--- Written problem ---
Convert all of the data into a JSON list of strings with one string per line, leaving out blank lines.

[A run of records]
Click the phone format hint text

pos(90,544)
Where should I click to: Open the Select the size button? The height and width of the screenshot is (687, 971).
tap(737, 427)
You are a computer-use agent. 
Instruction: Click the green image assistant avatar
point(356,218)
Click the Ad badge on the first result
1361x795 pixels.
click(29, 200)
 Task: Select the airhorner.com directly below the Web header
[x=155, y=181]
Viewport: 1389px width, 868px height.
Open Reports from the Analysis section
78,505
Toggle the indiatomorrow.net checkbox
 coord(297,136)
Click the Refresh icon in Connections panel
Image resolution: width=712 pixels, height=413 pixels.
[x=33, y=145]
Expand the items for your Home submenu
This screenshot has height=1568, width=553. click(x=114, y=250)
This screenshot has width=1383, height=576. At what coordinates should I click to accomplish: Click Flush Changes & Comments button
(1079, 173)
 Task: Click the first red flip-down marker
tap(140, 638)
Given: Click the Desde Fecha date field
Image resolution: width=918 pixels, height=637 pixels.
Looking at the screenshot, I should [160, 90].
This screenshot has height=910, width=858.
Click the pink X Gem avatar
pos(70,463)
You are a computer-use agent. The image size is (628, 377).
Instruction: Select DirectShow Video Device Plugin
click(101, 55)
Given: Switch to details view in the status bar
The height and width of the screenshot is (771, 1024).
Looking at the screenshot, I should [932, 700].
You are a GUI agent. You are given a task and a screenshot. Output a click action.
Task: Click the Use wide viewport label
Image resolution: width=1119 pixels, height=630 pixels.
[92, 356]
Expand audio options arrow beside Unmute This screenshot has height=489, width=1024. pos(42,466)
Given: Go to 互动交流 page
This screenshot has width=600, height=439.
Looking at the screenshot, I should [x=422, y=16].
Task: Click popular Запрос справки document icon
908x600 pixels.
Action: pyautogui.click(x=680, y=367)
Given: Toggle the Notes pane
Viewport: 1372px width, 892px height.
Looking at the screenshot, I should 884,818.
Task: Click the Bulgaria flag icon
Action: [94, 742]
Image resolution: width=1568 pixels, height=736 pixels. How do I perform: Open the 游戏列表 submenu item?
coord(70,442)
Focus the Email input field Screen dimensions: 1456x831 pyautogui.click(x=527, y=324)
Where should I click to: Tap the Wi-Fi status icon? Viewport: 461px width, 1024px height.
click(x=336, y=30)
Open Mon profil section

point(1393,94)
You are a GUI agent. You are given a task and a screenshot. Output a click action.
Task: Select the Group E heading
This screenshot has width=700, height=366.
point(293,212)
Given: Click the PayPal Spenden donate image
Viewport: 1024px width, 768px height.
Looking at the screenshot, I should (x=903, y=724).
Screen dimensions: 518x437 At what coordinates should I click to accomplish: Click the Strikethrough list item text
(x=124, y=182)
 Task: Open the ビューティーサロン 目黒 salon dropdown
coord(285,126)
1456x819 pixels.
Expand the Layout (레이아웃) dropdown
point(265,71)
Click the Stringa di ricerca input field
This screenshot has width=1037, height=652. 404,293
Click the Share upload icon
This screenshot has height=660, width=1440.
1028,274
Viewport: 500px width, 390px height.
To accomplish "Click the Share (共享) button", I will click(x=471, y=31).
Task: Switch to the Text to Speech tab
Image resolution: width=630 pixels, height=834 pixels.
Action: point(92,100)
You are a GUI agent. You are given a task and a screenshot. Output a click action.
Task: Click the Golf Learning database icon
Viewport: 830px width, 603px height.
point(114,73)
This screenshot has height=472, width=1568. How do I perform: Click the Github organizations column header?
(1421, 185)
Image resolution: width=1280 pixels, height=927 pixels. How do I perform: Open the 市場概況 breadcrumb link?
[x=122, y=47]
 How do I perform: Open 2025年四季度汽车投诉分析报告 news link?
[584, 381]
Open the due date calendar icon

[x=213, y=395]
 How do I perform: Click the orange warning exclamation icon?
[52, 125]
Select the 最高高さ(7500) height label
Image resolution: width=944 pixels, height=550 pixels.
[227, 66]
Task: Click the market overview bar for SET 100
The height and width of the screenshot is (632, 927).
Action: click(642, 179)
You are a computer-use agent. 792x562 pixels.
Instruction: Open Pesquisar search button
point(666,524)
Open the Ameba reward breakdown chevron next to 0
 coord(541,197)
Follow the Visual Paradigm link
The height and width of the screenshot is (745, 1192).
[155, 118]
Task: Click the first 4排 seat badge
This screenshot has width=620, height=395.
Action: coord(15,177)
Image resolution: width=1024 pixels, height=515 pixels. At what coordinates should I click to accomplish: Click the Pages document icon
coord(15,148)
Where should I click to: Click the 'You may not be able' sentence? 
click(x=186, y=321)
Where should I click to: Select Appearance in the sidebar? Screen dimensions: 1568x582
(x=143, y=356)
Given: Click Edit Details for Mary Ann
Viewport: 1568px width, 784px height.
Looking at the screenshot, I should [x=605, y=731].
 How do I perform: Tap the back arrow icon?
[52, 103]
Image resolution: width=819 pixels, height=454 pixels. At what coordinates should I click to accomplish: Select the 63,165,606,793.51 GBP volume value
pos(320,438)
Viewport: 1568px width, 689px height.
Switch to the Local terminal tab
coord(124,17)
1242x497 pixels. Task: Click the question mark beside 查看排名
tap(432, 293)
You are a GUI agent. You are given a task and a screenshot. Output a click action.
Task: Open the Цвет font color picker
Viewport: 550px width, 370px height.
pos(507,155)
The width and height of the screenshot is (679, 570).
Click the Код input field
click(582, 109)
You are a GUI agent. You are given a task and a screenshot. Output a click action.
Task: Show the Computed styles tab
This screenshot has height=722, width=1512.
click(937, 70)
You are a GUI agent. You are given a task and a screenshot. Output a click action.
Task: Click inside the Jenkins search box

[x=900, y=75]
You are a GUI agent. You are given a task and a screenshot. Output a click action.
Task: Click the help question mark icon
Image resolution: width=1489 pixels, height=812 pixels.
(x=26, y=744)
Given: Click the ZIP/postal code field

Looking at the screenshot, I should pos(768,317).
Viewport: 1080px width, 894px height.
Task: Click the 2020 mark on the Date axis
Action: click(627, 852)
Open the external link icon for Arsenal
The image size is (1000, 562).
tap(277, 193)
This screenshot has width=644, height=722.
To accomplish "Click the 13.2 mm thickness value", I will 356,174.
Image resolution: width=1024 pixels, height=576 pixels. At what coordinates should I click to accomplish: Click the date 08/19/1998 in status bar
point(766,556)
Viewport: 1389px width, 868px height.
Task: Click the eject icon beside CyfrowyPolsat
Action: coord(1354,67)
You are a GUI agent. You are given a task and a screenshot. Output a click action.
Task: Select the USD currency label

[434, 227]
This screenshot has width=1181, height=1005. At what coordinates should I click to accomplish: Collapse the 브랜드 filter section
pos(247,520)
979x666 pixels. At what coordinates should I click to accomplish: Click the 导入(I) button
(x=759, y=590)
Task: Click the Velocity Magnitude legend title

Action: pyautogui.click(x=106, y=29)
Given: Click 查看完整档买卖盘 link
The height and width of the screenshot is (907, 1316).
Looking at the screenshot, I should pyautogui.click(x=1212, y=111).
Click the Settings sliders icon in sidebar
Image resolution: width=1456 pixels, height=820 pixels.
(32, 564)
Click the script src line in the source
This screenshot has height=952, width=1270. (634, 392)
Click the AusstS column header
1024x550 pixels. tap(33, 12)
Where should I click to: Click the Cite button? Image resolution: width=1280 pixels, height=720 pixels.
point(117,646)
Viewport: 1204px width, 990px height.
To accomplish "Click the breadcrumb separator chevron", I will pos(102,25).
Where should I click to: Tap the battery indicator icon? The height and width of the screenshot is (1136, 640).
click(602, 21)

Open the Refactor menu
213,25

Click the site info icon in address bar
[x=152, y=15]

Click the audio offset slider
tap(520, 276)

--- Written response ---
[
  "Click the phone format hint text",
  "pos(90,544)",
  "Where should I click to: Open the Select the size button? The height and width of the screenshot is (687, 971).",
  "tap(737, 427)",
  "You are a computer-use agent. ",
  "Instruction: Click the green image assistant avatar",
  "point(356,218)",
  "Click the Ad badge on the first result",
  "1361x795 pixels.",
  "click(29, 200)",
  " Task: Select the airhorner.com directly below the Web header",
  "[x=155, y=181]",
  "Viewport: 1389px width, 868px height.",
  "Open Reports from the Analysis section",
  "78,505",
  "Toggle the indiatomorrow.net checkbox",
  " coord(297,136)",
  "Click the Refresh icon in Connections panel",
  "Image resolution: width=712 pixels, height=413 pixels.",
  "[x=33, y=145]",
  "Expand the items for your Home submenu",
  "This screenshot has height=1568, width=553. click(x=114, y=250)",
  "This screenshot has width=1383, height=576. At what coordinates should I click to accomplish: Click Flush Changes & Comments button",
  "(1079, 173)",
  " Task: Click the first red flip-down marker",
  "tap(140, 638)",
  "Given: Click the Desde Fecha date field",
  "Image resolution: width=918 pixels, height=637 pixels.",
  "Looking at the screenshot, I should [160, 90].",
  "This screenshot has height=910, width=858.",
  "Click the pink X Gem avatar",
  "pos(70,463)",
  "You are a computer-use agent. The image size is (628, 377).",
  "Instruction: Select DirectShow Video Device Plugin",
  "click(101, 55)",
  "Given: Switch to details view in the status bar",
  "The height and width of the screenshot is (771, 1024).",
  "Looking at the screenshot, I should [932, 700].",
  "You are a GUI agent. You are given a task and a screenshot. Output a click action.",
  "Task: Click the Use wide viewport label",
  "Image resolution: width=1119 pixels, height=630 pixels.",
  "[92, 356]",
  "Expand audio options arrow beside Unmute This screenshot has height=489, width=1024. pos(42,466)",
  "Given: Go to 互动交流 page",
  "This screenshot has width=600, height=439.",
  "Looking at the screenshot, I should [x=422, y=16].",
  "Task: Click popular Запрос справки document icon",
  "908x600 pixels.",
  "Action: pyautogui.click(x=680, y=367)",
  "Given: Toggle the Notes pane",
  "Viewport: 1372px width, 892px height.",
  "Looking at the screenshot, I should 884,818.",
  "Task: Click the Bulgaria flag icon",
  "Action: [94, 742]",
  "Image resolution: width=1568 pixels, height=736 pixels. How do I perform: Open the 游戏列表 submenu item?",
  "coord(70,442)",
  "Focus the Email input field Screen dimensions: 1456x831 pyautogui.click(x=527, y=324)",
  "Where should I click to: Tap the Wi-Fi status icon? Viewport: 461px width, 1024px height.",
  "click(x=336, y=30)",
  "Open Mon profil section",
  "point(1393,94)",
  "You are a GUI agent. You are given a task and a screenshot. Output a click action.",
  "Task: Select the Group E heading",
  "This screenshot has width=700, height=366.",
  "point(293,212)",
  "Given: Click the PayPal Spenden donate image",
  "Viewport: 1024px width, 768px height.",
  "Looking at the screenshot, I should (x=903, y=724).",
  "Screen dimensions: 518x437 At what coordinates should I click to accomplish: Click the Strikethrough list item text",
  "(x=124, y=182)",
  " Task: Open the ビューティーサロン 目黒 salon dropdown",
  "coord(285,126)",
  "1456x819 pixels.",
  "Expand the Layout (레이아웃) dropdown",
  "point(265,71)",
  "Click the Stringa di ricerca input field",
  "This screenshot has width=1037, height=652. 404,293",
  "Click the Share upload icon",
  "This screenshot has height=660, width=1440.",
  "1028,274",
  "Viewport: 500px width, 390px height.",
  "To accomplish \"Click the Share (共享) button\", I will click(x=471, y=31).",
  "Task: Switch to the Text to Speech tab",
  "Image resolution: width=630 pixels, height=834 pixels.",
  "Action: point(92,100)",
  "You are a GUI agent. You are given a task and a screenshot. Output a click action.",
  "Task: Click the Golf Learning database icon",
  "Viewport: 830px width, 603px height.",
  "point(114,73)",
  "This screenshot has height=472, width=1568. How do I perform: Click the Github organizations column header?",
  "(1421, 185)",
  "Image resolution: width=1280 pixels, height=927 pixels. How do I perform: Open the 市場概況 breadcrumb link?",
  "[x=122, y=47]",
  " How do I perform: Open 2025年四季度汽车投诉分析报告 news link?",
  "[584, 381]",
  "Open the due date calendar icon",
  "[x=213, y=395]",
  " How do I perform: Click the orange warning exclamation icon?",
  "[52, 125]",
  "Select the 最高高さ(7500) height label",
  "Image resolution: width=944 pixels, height=550 pixels.",
  "[227, 66]",
  "Task: Click the market overview bar for SET 100",
  "The height and width of the screenshot is (632, 927).",
  "Action: click(642, 179)",
  "You are a computer-use agent. 792x562 pixels.",
  "Instruction: Open Pesquisar search button",
  "point(666,524)",
  "Open the Ameba reward breakdown chevron next to 0",
  " coord(541,197)",
  "Follow the Visual Paradigm link",
  "The height and width of the screenshot is (745, 1192).",
  "[155, 118]",
  "Task: Click the first 4排 seat badge",
  "This screenshot has width=620, height=395.",
  "Action: coord(15,177)",
  "Image resolution: width=1024 pixels, height=515 pixels. At what coordinates should I click to accomplish: Click the Pages document icon",
  "coord(15,148)",
  "Where should I click to: Click the 'You may not be able' sentence? ",
  "click(x=186, y=321)",
  "Where should I click to: Select Appearance in the sidebar? Screen dimensions: 1568x582",
  "(x=143, y=356)",
  "Given: Click Edit Details for Mary Ann",
  "Viewport: 1568px width, 784px height.",
  "Looking at the screenshot, I should [x=605, y=731].",
  " How do I perform: Tap the back arrow icon?",
  "[52, 103]",
  "Image resolution: width=819 pixels, height=454 pixels. At what coordinates should I click to accomplish: Select the 63,165,606,793.51 GBP volume value",
  "pos(320,438)",
  "Viewport: 1568px width, 689px height.",
  "Switch to the Local terminal tab",
  "coord(124,17)",
  "1242x497 pixels. Task: Click the question mark beside 查看排名",
  "tap(432, 293)",
  "You are a GUI agent. You are given a task and a screenshot. Output a click action.",
  "Task: Open the Цвет font color picker",
  "Viewport: 550px width, 370px height.",
  "pos(507,155)",
  "The width and height of the screenshot is (679, 570).",
  "Click the Код input field",
  "click(582, 109)",
  "You are a GUI agent. You are given a task and a screenshot. Output a click action.",
  "Task: Show the Computed styles tab",
  "This screenshot has height=722, width=1512.",
  "click(937, 70)",
  "You are a GUI agent. You are given a task and a screenshot. Output a click action.",
  "Task: Click inside the Jenkins search box",
  "[x=900, y=75]",
  "You are a GUI agent. You are given a task and a screenshot. Output a click action.",
  "Task: Click the help question mark icon",
  "Image resolution: width=1489 pixels, height=812 pixels.",
  "(x=26, y=744)",
  "Given: Click the ZIP/postal code field",
  "Looking at the screenshot, I should pos(768,317).",
  "Viewport: 1080px width, 894px height.",
  "Task: Click the 2020 mark on the Date axis",
  "Action: click(627, 852)",
  "Open the external link icon for Arsenal",
  "The image size is (1000, 562).",
  "tap(277, 193)",
  "This screenshot has width=644, height=722.",
  "To accomplish \"Click the 13.2 mm thickness value\", I will 356,174.",
  "Image resolution: width=1024 pixels, height=576 pixels. At what coordinates should I click to accomplish: Click the date 08/19/1998 in status bar",
  "point(766,556)",
  "Viewport: 1389px width, 868px height.",
  "Task: Click the eject icon beside CyfrowyPolsat",
  "Action: coord(1354,67)",
  "You are a GUI agent. You are given a task and a screenshot. Output a click action.",
  "Task: Select the USD currency label",
  "[434, 227]",
  "This screenshot has width=1181, height=1005. At what coordinates should I click to accomplish: Collapse the 브랜드 filter section",
  "pos(247,520)",
  "979x666 pixels. At what coordinates should I click to accomplish: Click the 导入(I) button",
  "(x=759, y=590)",
  "Task: Click the Velocity Magnitude legend title",
  "Action: pyautogui.click(x=106, y=29)",
  "Given: Click 查看完整档买卖盘 link",
  "The height and width of the screenshot is (907, 1316).",
  "Looking at the screenshot, I should pyautogui.click(x=1212, y=111).",
  "Click the Settings sliders icon in sidebar",
  "Image resolution: width=1456 pixels, height=820 pixels.",
  "(32, 564)",
  "Click the script src line in the source",
  "This screenshot has height=952, width=1270. (634, 392)",
  "Click the AusstS column header",
  "1024x550 pixels. tap(33, 12)",
  "Where should I click to: Click the Cite button? Image resolution: width=1280 pixels, height=720 pixels.",
  "point(117,646)",
  "Viewport: 1204px width, 990px height.",
  "To accomplish \"Click the breadcrumb separator chevron\", I will pos(102,25).",
  "Where should I click to: Tap the battery indicator icon? The height and width of the screenshot is (1136, 640).",
  "click(602, 21)",
  "Open the Refactor menu",
  "213,25",
  "Click the site info icon in address bar",
  "[x=152, y=15]",
  "Click the audio offset slider",
  "tap(520, 276)"
]